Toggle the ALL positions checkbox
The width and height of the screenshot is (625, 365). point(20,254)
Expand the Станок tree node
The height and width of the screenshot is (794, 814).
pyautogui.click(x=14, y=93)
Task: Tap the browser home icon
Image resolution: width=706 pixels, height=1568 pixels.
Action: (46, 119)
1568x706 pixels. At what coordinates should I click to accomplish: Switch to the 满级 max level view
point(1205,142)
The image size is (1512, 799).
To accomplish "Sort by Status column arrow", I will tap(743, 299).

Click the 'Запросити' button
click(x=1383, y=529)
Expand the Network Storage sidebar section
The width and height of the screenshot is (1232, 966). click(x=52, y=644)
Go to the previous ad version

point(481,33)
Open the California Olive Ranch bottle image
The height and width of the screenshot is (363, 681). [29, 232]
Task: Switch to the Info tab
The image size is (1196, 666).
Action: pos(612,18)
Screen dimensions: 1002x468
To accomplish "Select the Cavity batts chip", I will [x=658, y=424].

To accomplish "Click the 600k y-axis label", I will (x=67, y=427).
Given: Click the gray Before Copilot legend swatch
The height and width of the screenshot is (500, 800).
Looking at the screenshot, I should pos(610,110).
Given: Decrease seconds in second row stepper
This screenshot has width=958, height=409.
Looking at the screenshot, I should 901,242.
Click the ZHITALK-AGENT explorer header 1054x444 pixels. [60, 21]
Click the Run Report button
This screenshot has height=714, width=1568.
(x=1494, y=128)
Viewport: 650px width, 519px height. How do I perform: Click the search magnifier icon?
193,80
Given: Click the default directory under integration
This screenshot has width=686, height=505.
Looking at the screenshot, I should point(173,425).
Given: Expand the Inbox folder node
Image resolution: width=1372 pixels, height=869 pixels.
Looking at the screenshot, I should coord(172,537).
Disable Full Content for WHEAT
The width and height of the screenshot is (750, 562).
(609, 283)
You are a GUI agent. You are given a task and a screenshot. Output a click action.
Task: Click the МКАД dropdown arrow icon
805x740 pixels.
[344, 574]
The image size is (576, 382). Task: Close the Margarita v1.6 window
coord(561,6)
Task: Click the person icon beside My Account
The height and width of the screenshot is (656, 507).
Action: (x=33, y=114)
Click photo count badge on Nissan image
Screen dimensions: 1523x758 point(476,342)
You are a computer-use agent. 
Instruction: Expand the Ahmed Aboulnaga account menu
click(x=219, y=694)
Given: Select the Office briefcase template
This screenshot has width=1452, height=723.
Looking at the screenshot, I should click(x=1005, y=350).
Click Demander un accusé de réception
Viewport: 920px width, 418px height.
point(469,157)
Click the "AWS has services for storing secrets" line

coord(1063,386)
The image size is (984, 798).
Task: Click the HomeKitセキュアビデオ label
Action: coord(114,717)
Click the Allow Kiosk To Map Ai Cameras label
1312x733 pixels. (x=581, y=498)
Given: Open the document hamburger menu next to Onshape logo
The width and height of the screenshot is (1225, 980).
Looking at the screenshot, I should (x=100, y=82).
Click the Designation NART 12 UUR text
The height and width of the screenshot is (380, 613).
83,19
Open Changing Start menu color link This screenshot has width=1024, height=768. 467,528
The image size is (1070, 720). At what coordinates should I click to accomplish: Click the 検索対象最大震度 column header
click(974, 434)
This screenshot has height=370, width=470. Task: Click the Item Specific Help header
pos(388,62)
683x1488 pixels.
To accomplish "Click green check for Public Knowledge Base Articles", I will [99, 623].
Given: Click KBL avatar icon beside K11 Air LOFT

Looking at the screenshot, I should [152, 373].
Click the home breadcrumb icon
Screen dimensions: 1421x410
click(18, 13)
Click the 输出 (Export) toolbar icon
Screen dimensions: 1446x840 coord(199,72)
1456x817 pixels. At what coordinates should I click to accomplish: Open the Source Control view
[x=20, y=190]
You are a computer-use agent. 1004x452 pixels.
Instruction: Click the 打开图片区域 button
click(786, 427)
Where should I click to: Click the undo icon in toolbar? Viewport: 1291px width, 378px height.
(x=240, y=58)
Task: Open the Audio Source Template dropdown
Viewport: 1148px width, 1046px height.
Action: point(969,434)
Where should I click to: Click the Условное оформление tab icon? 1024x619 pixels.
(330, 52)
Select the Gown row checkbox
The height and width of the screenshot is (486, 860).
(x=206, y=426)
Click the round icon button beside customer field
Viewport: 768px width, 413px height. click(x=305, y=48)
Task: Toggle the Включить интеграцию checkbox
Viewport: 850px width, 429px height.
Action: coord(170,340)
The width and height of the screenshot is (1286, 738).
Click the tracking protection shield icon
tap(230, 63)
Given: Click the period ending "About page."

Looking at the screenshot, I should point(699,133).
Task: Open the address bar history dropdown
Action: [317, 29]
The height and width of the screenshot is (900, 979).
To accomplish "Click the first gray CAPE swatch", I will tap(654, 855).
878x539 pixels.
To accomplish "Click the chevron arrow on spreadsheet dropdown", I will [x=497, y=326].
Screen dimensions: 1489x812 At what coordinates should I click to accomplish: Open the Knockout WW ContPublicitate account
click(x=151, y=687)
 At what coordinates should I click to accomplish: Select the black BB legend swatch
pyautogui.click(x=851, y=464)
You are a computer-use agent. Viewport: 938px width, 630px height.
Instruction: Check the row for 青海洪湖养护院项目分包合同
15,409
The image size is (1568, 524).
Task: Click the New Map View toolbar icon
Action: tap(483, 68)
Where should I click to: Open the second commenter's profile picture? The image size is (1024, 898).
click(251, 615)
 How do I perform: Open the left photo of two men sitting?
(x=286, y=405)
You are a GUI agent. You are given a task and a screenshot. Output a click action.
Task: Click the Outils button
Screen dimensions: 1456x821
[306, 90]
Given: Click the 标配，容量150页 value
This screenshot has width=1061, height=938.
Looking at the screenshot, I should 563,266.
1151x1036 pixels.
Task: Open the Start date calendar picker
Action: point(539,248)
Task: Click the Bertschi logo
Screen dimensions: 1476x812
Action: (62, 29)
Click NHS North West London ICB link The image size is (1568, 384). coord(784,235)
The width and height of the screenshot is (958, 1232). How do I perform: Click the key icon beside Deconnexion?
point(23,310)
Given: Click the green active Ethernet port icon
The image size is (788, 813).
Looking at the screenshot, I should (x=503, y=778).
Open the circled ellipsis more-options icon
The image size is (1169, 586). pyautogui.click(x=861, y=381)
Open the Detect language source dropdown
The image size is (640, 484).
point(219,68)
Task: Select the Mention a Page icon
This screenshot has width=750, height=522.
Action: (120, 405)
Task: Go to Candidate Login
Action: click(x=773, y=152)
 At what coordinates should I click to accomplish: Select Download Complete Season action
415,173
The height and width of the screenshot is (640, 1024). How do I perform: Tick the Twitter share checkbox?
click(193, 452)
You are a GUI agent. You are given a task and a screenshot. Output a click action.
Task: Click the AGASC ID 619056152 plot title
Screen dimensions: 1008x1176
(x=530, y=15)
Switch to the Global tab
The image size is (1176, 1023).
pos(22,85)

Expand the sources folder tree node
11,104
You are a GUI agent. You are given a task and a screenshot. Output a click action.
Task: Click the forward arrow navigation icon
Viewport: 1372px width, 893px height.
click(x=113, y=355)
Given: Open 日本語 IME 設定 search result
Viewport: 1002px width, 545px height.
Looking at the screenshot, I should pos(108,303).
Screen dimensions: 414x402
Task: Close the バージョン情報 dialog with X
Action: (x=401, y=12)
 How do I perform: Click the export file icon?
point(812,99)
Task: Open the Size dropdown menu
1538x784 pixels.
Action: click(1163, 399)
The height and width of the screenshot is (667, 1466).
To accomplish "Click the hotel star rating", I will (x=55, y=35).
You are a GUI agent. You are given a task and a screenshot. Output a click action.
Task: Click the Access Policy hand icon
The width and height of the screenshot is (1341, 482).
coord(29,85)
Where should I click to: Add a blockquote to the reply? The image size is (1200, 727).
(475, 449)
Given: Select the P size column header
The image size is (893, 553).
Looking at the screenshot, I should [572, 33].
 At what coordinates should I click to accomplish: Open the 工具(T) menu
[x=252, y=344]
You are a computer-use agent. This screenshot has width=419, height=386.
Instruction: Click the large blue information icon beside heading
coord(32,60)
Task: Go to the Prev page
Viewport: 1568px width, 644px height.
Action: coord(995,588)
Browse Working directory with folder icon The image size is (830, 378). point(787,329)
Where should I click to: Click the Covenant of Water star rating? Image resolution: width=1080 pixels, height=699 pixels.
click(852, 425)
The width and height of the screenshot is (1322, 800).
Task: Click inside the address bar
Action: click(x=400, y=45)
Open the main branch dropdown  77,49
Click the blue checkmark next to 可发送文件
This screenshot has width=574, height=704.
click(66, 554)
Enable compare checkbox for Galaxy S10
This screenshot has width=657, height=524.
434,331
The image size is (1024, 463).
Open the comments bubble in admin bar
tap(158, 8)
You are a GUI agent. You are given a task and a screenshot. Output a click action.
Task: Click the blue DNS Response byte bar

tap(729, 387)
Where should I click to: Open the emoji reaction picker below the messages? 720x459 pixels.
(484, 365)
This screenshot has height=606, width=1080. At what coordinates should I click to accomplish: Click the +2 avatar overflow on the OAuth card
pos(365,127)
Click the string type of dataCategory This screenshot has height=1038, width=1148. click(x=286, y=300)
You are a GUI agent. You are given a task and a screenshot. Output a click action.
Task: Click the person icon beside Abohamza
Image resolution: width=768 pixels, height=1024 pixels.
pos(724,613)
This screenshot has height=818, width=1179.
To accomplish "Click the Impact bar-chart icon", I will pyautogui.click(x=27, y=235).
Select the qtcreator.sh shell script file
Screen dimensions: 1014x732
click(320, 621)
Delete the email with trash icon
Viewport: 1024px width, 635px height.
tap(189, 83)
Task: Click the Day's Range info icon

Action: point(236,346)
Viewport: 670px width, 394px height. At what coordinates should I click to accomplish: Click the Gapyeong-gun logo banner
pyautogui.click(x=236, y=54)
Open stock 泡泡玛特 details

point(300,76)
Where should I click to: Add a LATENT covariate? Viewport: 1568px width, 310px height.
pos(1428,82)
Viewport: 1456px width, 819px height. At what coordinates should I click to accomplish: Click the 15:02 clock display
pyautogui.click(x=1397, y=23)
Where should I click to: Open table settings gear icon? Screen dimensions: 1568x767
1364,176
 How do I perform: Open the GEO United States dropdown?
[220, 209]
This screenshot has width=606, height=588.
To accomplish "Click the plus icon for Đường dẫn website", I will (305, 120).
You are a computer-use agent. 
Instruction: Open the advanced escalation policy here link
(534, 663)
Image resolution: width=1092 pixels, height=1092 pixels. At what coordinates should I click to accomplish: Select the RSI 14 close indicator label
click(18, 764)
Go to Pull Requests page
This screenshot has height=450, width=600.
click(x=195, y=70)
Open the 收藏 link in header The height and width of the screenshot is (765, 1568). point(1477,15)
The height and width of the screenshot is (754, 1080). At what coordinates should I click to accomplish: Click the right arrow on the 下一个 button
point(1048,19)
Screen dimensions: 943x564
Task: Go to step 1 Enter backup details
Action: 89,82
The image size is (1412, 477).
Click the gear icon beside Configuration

· · · · · · ·

Using the entries above, say how many lines contain the string "green"; the number is the full reply.

- **Your response**
2